John is confessing the inadequacy of his humanity to say who he is. He can only say who he is not, and the priests and Levites are asking a deeper question than they know. Jesus says ‘I am’ and the implication of his divinity is unmistakable to any Jew. Only God can say ‘I am’, the words with which he reveals himself to Moses from the burning bush in chapter three of the Book of Exodus.
The ‘I am not’ of John the Baptist is revealed to be truly a confession of the ‘I am’ of Jesus the Christ. It is not a denial but the affirmation of the truth.
As created human beings, we can never truly say who we are. We are always prone to change, we can fall into sin at any time, we can rise from sin at any time, we are weaker than we know but sometimes we are stronger than we would believe. John learned this harsh truth in the desert, that until the one who is to come has been revealed, even his own identity is hidden from him.
Yet when this one comes, he does more than reveal his own self.
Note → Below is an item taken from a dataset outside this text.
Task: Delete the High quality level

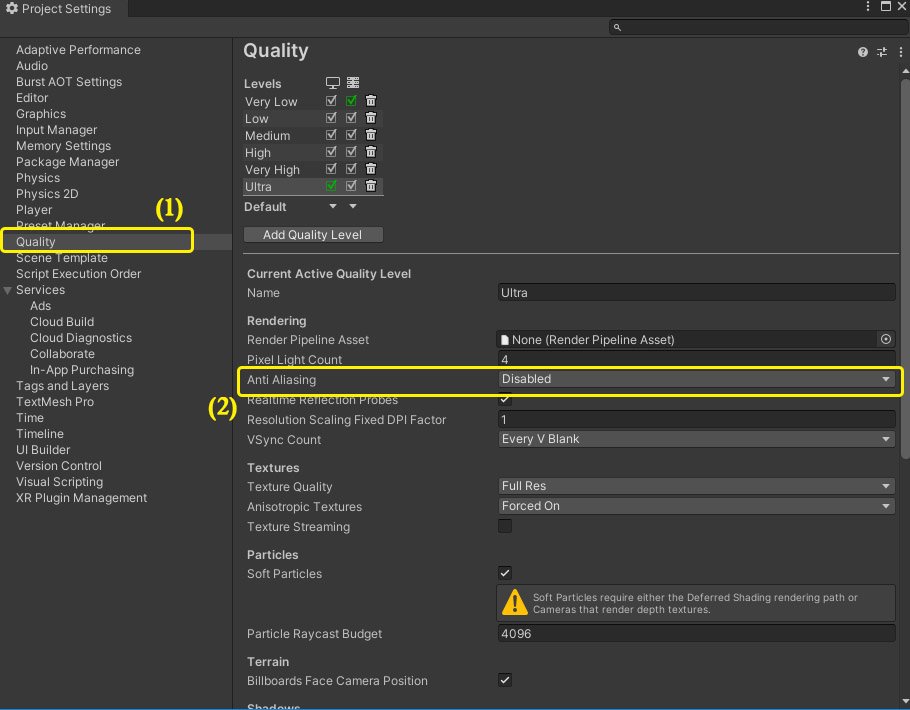Action: (371, 152)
He begins the long process of teaching us who we are, and he begins with Peter. He tells Peter that he will be called Rock. A little later he will proclaim Nathanael as an ‘Israelite in whom there is no guile’. As the Gospel makes clear, he always knew what was in the human being.
Peter has less wisdom than John. He thinks he knows himself but no-one can know themselves unless they know not only what they are now but what they will be. To know oneself, it is necessary to know our whole life — something we cannot do, because no-one can stand outside of their own life.
So Peter insists that he will lay down his life for Jesus, but Jesus replies that before the cock crows three times, he will betray him. Of course we know that he does. Yet Jesus also tells Peter that though he cannot follow him now, he will follow him later.
There is an important truth here. Jesus reveals Peter to himself, not because self-knowledge is interesting, but because he has a purpose which he intends to fulfil. He will bring Peter to be the Rock. The rock is who he truly is, yet also what he is to become. The best of a human being is what they truly are, and salvation is becoming what we truly are — as long as we remember that what we truly are is what is to be revealed by God. Salvation is becoming what is prepared for us by the grace of God, while damnation is an alienation from our own selves.
It might seem that the final chapter of the Gospel of John belies this claim because here the Risen Jesus asks Peter to make a statement about himself. He asks him if he loves him more than these. Yet all three times, Peter answers not in terms of his own knowledge but in terms of Jesus and his knowledge: ‘You know that I love you’, twice and then a final, ‘Lord, you know all things, you know that I love you.’
Jesus then goes on to show that his knowledge of Peter is more than a knowledge of his personality because he predicts the nature of his death — the death by which Peter would give glory to God. When Our Lord tells Peter how he would die, he reveals to him a love which is more than a particular feeling he has at the time. It is the love which will shape his life, which will bring him to his true self.